The house didn’t feel like his anymore.
After the funeral, people drifted out in quiet clusters, carrying casseroles and condolences like obligations they were relieved to set down. By evening, it was just me… and the silence he’d left behind.
I stayed because I didn’t know where else to go.
He’d raised me in that house. Every corner held some version of me—shorter, louder, safer.
I was in his study when I found it.
The flash drive sat on his desk, placed too neatly to be accidental. Next to it, a folded piece of paper.
My name on the front.
My hands felt heavier than they should have as I opened it.
If you want to know what happened to your parents, watch this.
That was it.
No signature.
No explanation.
Just a sentence that made the room tilt slightly off balance.
For a long time, I didn’t move.
Because whatever was on that drive… it meant he’d known something.
Something he never told me.
And now he never could.
—
The laptop took longer than usual to start, like it was hesitating with me.
The flash drive clicked into place.
One file.
No title.
Just a date.
Seventeen years ago.
My chest tightened.
I hovered over it longer than I should have. Because once I pressed play, there was no going back to the version of my life where my parents’ death was just a tragic accident.
I clicked.
The screen flickered.
Static first.
Then a room.
Dimly lit. A camera placed too carefully to be casual.
And then—
him.
Seventeen years younger.
The man who raised me.
Sitting in that same chair.
Alive.
Looking straight into the camera like he’d been waiting for this moment.
For me.
“If you’re watching this,” he began, voice steady but not calm, “then I didn’t get the chance to explain it myself.”
My throat went dry.
Explain what?
He leaned forward slightly, resting his elbows on his knees.
“What happened to your parents… wasn’t an accident.”
The words didn’t hit all at once.
They unfolded slowly.
Painfully.
Like something my mind refused to assemble.
“There are things you were never supposed to find out,” he continued. “And people who made sure of that.”
A pause.
His eyes shifted—not away from the camera, but like he was remembering something he wished he could forget.
“I tried to protect you the only way I knew how,” he said. “By keeping you far away from it.”

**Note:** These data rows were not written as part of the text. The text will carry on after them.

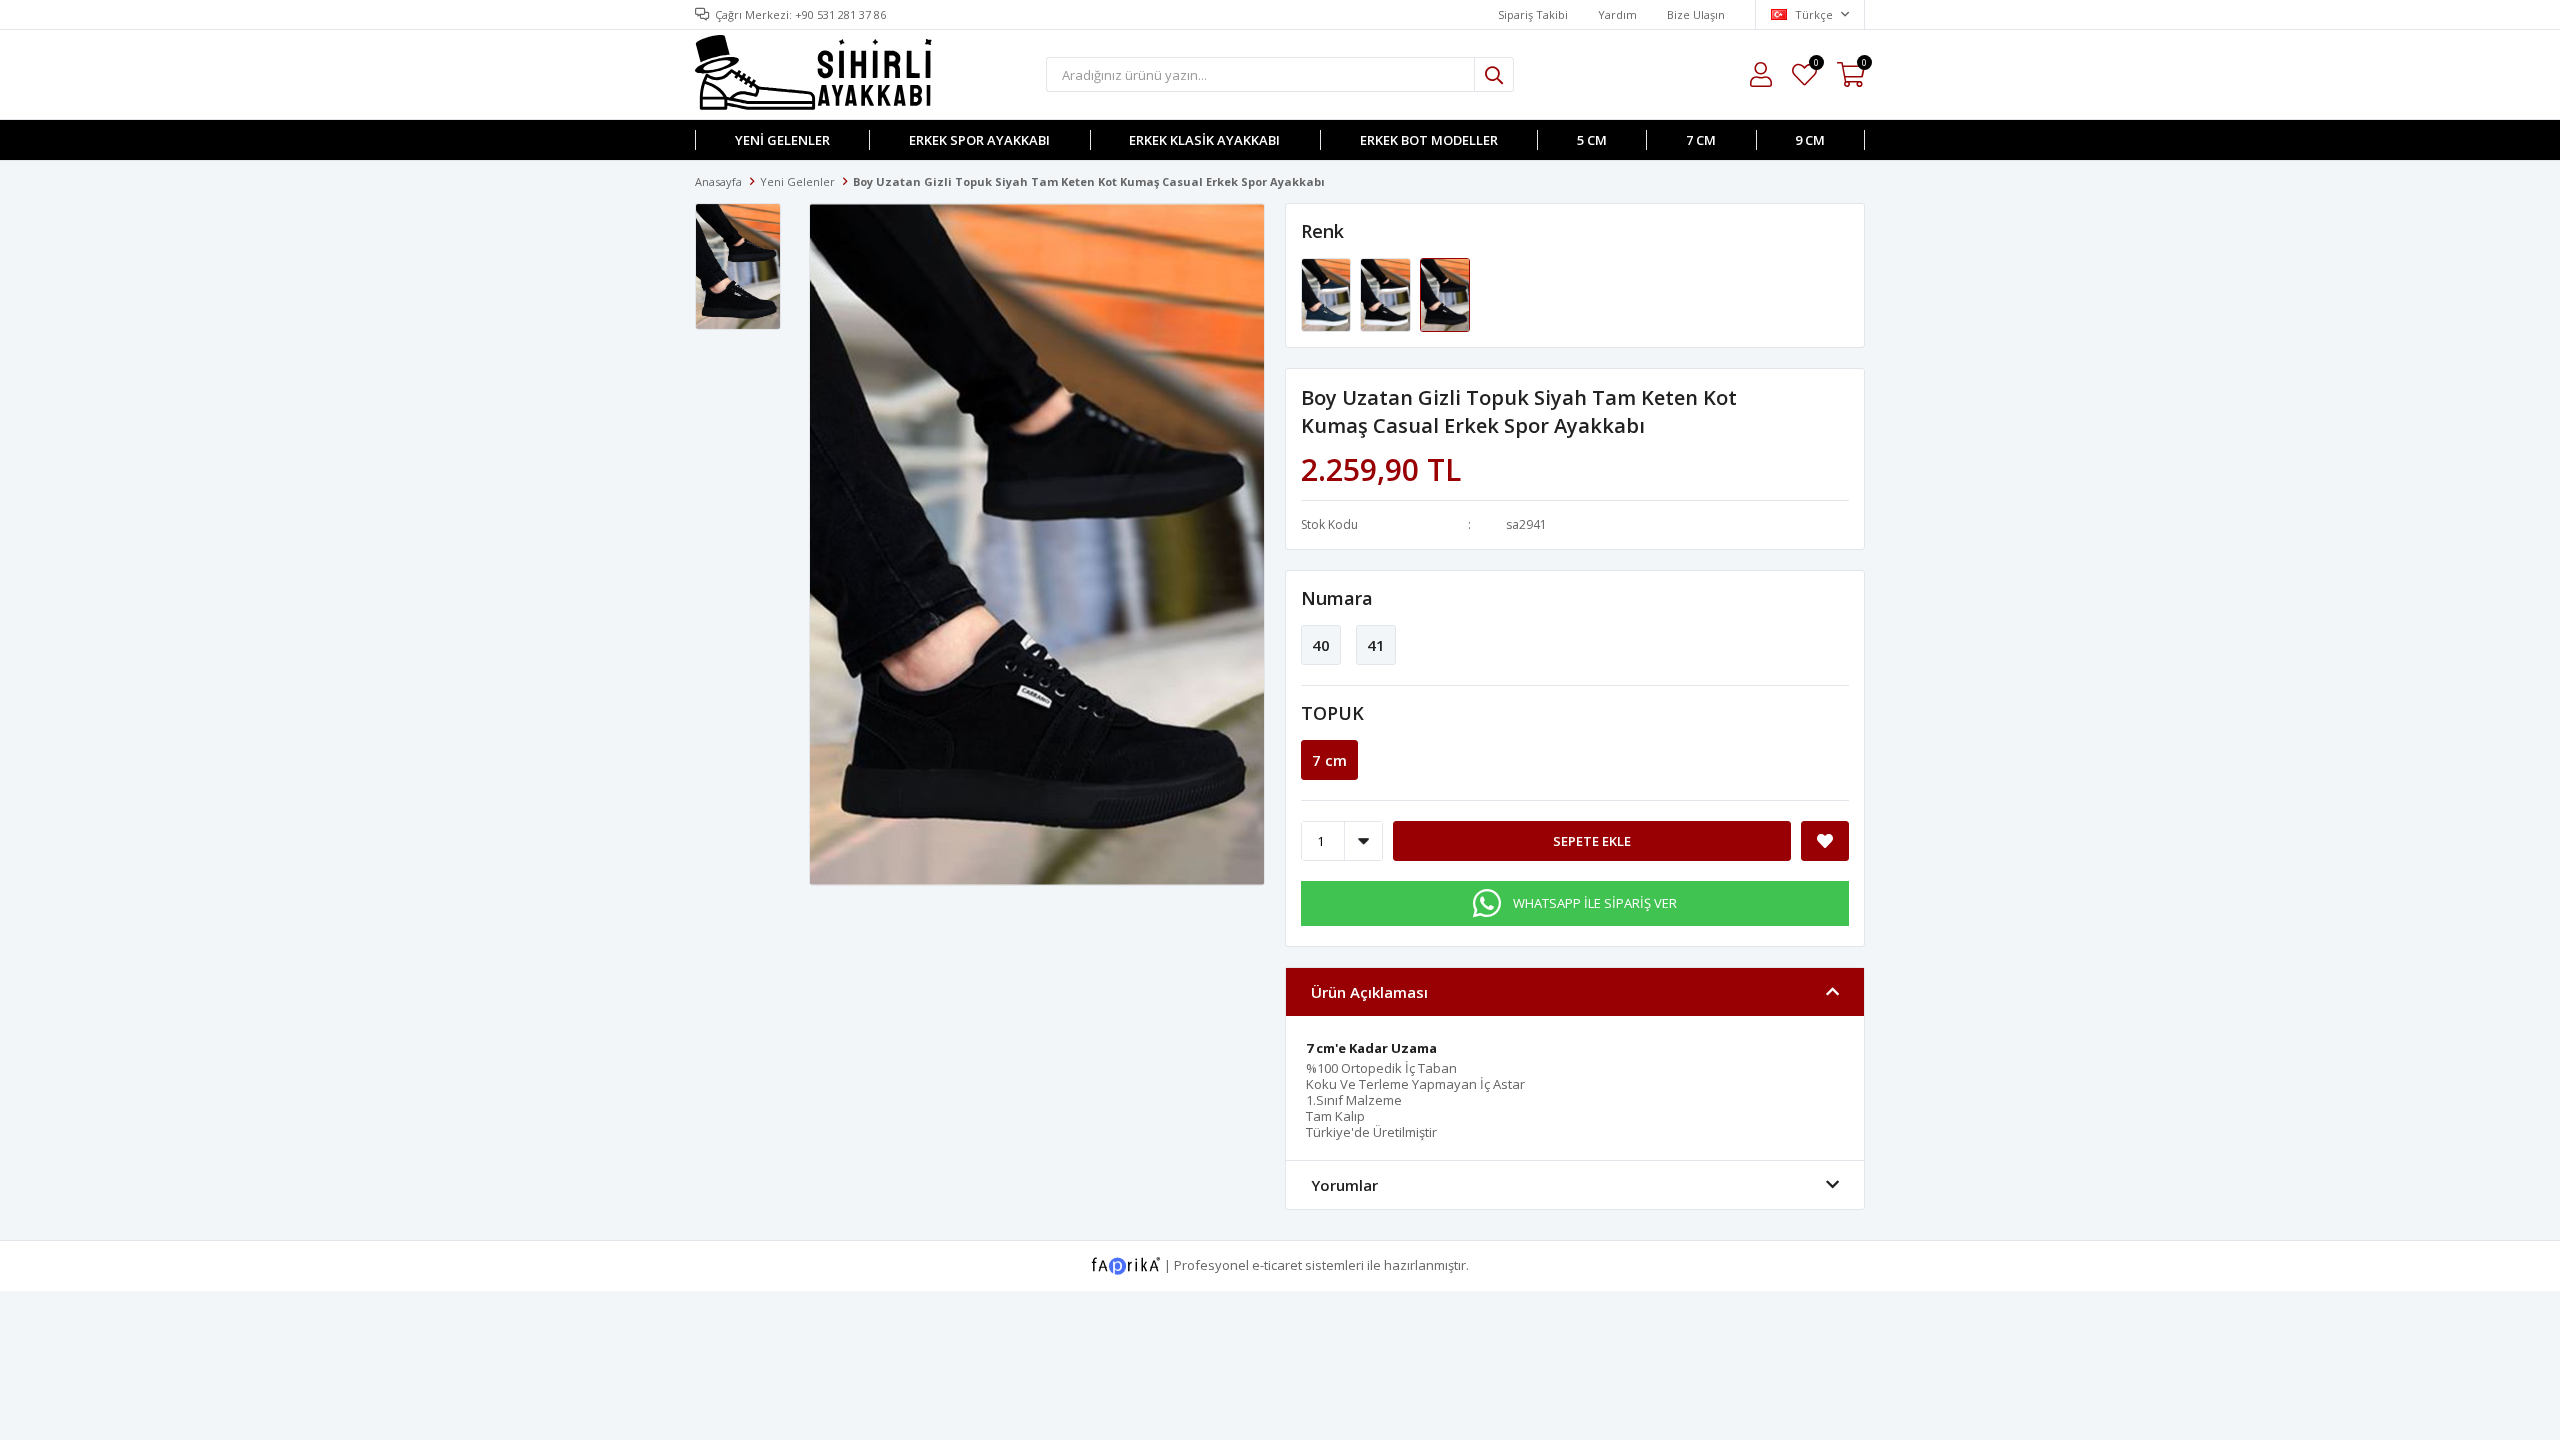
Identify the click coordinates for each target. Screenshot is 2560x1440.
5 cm (1592, 140)
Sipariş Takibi (1533, 14)
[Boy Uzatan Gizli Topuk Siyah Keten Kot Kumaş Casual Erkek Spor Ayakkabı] (1386, 294)
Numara (1337, 598)
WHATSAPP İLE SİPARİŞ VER (1595, 903)
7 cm (1701, 140)
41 (1376, 645)
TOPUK (1332, 713)
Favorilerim (1815, 65)
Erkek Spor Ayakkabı (979, 140)
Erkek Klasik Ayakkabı (1204, 140)
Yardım (1617, 14)
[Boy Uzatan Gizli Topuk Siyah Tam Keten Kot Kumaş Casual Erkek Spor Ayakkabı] (1445, 294)
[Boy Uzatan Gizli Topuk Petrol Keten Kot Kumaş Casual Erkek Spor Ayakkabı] (1327, 294)
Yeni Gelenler (782, 140)
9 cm (1810, 140)
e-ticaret (1277, 1265)
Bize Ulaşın (1696, 14)
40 (1321, 645)
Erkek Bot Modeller (1429, 140)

A faint sound crackled in the background of the recording.
A door?
Or something worse.
He noticed it too.
You could see it.
Just for a second.
Fear.
Real fear.
And then he looked back at the camera—sharper now, urgent.
“If anything ever happened to me… you need to understand this wasn’t over.”
My heart started pounding.
Because the note hadn’t said if.
It had said after his funeral.
And suddenly, the room I was sitting in didn’t feel safe anymore.
On the screen, he reached forward—like he was about to turn the camera off.
But stopped.
Like he remembered something at the last second.
“There’s a name,” he said quietly.
“A name I never said out loud while you were growing up.”
My breath caught.
Behind me, somewhere in the house—
a floorboard creaked.
Not from the video.
From the hallway.
On the screen, his lips parted to speak.
And at the exact same moment—
my bedroom door handle slowly began to turn.